Rheingrund
Der Umschlag war ohne Absender und deshalb habe ich ihn aufgemacht. Ich konnte ja nicht ahnen …«
»Was stand drin?«
Die Sekretärin hob die Augenbrauen. »Ich darf Ihnen nicht einfach …«
»Sie können!«, schnitt Norma ihr das Wort ab. »Dazu bin ich als Privatdetektivin autorisiert!«
Eine Behauptung, die so sinnlos wie nützlich war und ihre Wirkung nicht verfehlte.

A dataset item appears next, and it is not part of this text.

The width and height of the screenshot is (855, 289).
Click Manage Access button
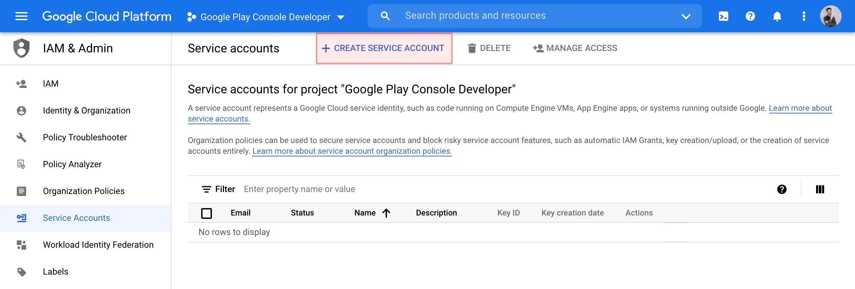[x=575, y=48]
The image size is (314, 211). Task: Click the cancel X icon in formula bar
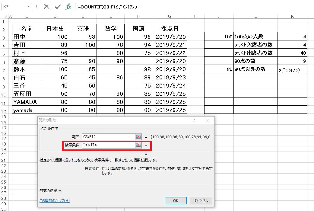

»Wenn Sie meinen! Marika erwartet Bernhard im Weingut. Von einem Gartenhaus war die Rede.«
Sie ließen die verunsicherte Frau stehen und rannten zum Wagen.
Norma krallte sich am Haltegriff fest, als sich der Mini in die Kurve legte.
»Schleuderkurs!« Ehlers grinste und gab mehr Gas.
Die Fahrt erschien Norma, dem Tempo zum Trotz, unerträglich lang, bis endlich das Weingut, inmitten der noch unbelaubten Rebstöcke, in Sicht kam. Oberhalb zog sich als lang gestrecktes grünes Band der verwilderte Garten den Hang hinauf.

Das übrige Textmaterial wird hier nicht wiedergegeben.